The year was 1845 and in Germany and other parts of Central Europe,
floods brought death and devastation. The Alton Telegraph and Democratic Review (Alton, Illinois) of 31 May 1845 reported on the "Frightful Ravages by Flood Throughout Germany."
"...The Elbe, the Weser, the Oder, the Danube and their tributaries
have over flowed their banks and produced greater desolation than any
flood since 1781.--When we bear in mind that the flood of that year
was the greatest that had been experienced for a century, or since
1682, we may form some idea of the extent of the calamity....
"...The cause was not an unusual fall of rain, but the sudden melting
of immense masses of snow, which the uncommon severity of the winter
had caused to accumulate, especially on the mountains in which the
rivers of Germany take their rise...
"In many places people had taken refuge in the second stories of
their houses, and received supplies of ready-cooked victuals,
furnished by their more fortunate fellow citizens, in boats. The
Mannheim Journal states that nine milk-women, who were bringing their
accustomed supplies to that city were drowned in the Necker.

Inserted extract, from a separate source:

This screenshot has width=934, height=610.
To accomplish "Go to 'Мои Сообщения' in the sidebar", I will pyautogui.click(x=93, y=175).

"The valley of the Danube, in Bavaria and Austria had suffered
immensely, and that of the Moldau, in Bohemia. At Prague, the streets
represented as impassable, and thousands of persons are in the most
deplorable condition. In some spots the appearance of steamboats was
hailed as that of a delivering angel...."

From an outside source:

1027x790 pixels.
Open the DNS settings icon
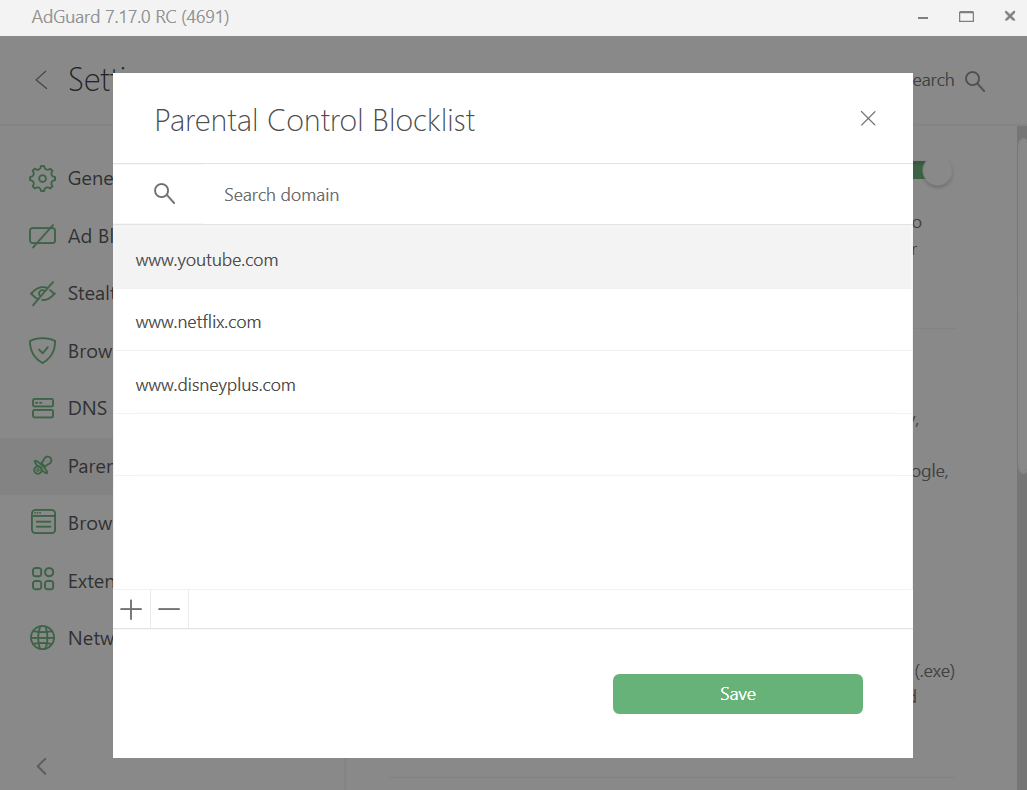tap(42, 408)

In Ireland, 1845 brought with it the beginning of another disaster--famine. A
fungus--Phytophthora infestans--which had spread to Ireland from
North America destroyed the crop of 1845. Much of the Irish
population had very little land on which to farm and because potatoes produced
more food per acre than other crops like wheat, it had become the
main staple in the Irish diet. Even in good times, hunger was a
problem as there was often a gap between the time that the last of
last year's supply ran out or was no longer edible, and the time when
the new crop could be harvested. So when the blight hit in 1845 and
again in 1846, the consequences were devastating.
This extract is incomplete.